‘Eerste stappen in Nicaragua’
MINKE WINK
Met de herinnering aan de helse heenreis in mijn hoofd stap ik om zes uur ’s ochtends vermoeid en met lichte zweethandjes weer in dezelfde ferry als een week geleden. Ik zwaai Utila vaarwel of tot ziens en ga terug naar land. Gelukkig is het water zo vroeg in de ochtend een stuk rustiger wat de terugreis een stuk minder heftig maakt dan de heenreis. In de haven staat een klein busje te wachten dat mij, samen met nog een stuk of twintig andere reizigers, naar León in Nicaragua gaat brengen.
Uren en uren en uren, om precies te zijn twaalf, verstrijken voordat we eindelijk aankomen bij de grens van Honduras naar Nicaragua. De grensovergang is best wel vies en luguber en ik ben blij dat ik niet alleen ben. Onze driver die goed Engels spreekt helpt ons de grens over en niet veel later zijn we in Nicaragua. Het is ondertussen al avond en we moeten nog een paar uur reizen voordat we in León zijn.

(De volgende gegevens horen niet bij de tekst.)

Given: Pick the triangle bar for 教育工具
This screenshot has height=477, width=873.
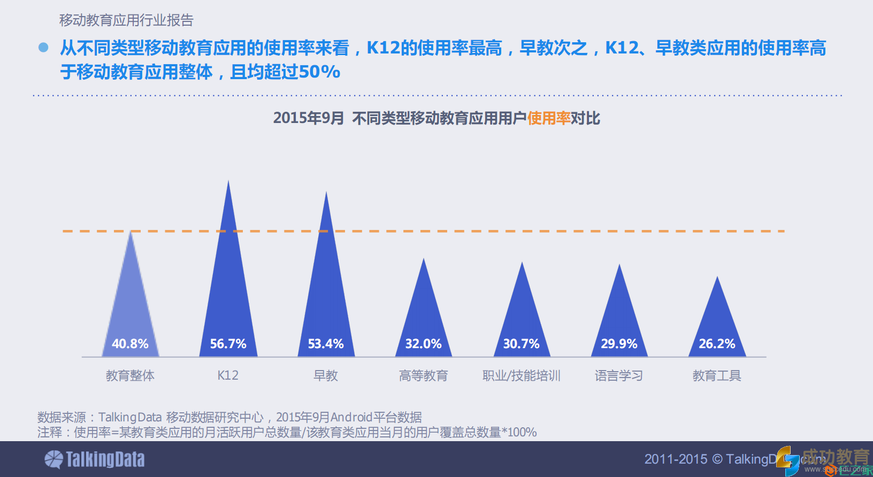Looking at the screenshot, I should [717, 321].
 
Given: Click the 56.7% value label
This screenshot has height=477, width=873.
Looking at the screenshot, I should [228, 344].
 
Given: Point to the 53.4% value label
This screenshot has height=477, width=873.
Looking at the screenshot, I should [326, 344].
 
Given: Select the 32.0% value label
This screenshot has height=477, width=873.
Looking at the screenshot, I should [423, 344].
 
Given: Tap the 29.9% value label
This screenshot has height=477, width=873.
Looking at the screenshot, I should [619, 344].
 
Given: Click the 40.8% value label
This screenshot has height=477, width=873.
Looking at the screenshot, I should [130, 344].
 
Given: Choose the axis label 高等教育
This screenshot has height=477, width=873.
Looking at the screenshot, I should [423, 376].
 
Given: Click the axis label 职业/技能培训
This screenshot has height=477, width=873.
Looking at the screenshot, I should [521, 376].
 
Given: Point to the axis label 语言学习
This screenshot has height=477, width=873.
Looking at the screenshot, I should [619, 376].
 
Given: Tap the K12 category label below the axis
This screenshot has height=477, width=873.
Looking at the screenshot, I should [228, 375].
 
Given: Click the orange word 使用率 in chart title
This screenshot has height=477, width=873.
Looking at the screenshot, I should [549, 118].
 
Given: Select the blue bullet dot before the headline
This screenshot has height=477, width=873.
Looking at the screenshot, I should [43, 48].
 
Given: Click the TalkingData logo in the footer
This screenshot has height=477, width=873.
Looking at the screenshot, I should [95, 459].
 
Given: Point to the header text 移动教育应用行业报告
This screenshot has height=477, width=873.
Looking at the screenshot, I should [126, 20].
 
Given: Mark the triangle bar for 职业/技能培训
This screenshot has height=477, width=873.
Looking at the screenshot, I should [522, 316].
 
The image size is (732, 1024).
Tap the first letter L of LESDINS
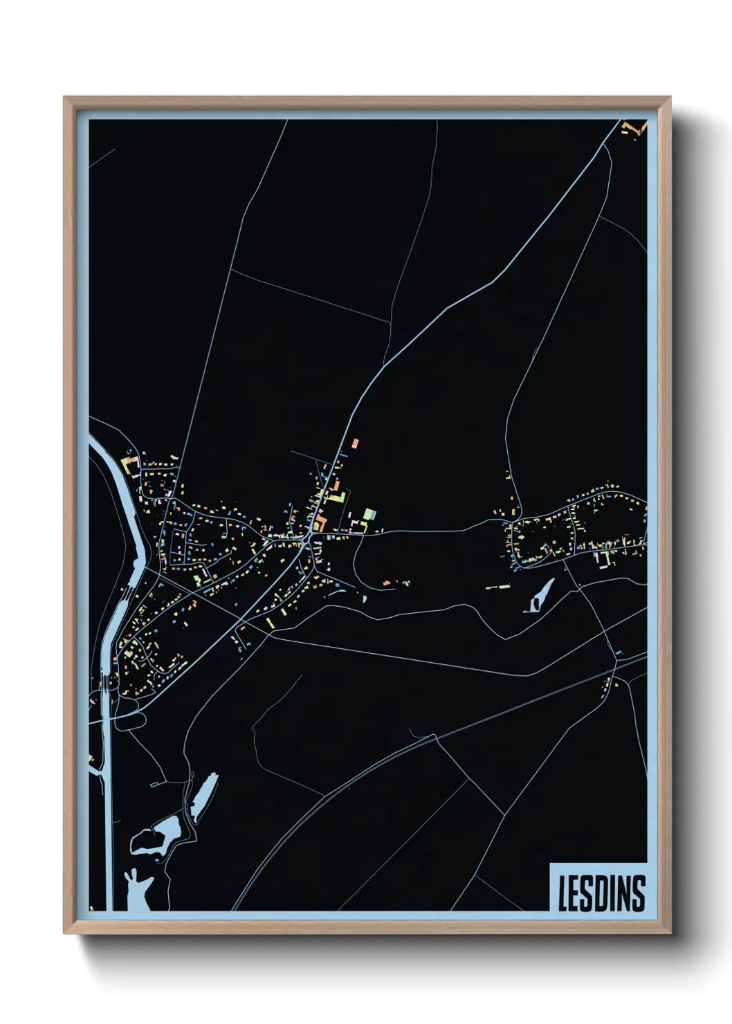[x=563, y=893]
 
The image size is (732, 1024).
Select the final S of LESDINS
[x=639, y=893]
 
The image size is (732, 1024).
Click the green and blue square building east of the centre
[x=369, y=515]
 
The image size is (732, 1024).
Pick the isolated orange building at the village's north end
[x=356, y=443]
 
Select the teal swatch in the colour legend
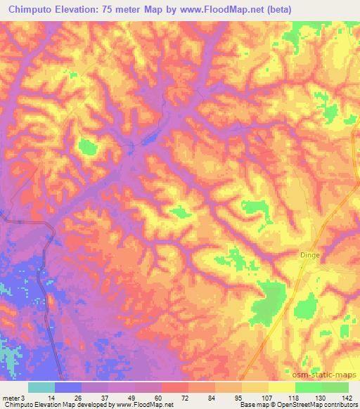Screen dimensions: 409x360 click(x=41, y=388)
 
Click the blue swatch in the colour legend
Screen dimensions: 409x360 click(x=68, y=388)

Midden in de nacht komen we aan in León. We worden in een straat gedropt met meerdere hostels en omdat ik niet gereserveerd heb ga ik rondvragen bij de hostels. Allemaal vol! Wat? Dat kan toch niet? Ik voel een lichte paniekaanval opkomen maar weet deze snel te onderdrukken. Er is heus wel ergens plek. Ik kom er al snel achter dat ik niet de enige ben die nog geen bed heeft en gelukkig gaat onze driver samen met ons op zoek naar een slaapplek. Niet veel later vinden we die in een beetje schrale homestay maar ik heb wel voor het eerst in tijden mijn eigen kamer voor dezelfde prijs. Ook wel weer fijn. Uitgeput van de lange reis val ik binnen no-time in slaap.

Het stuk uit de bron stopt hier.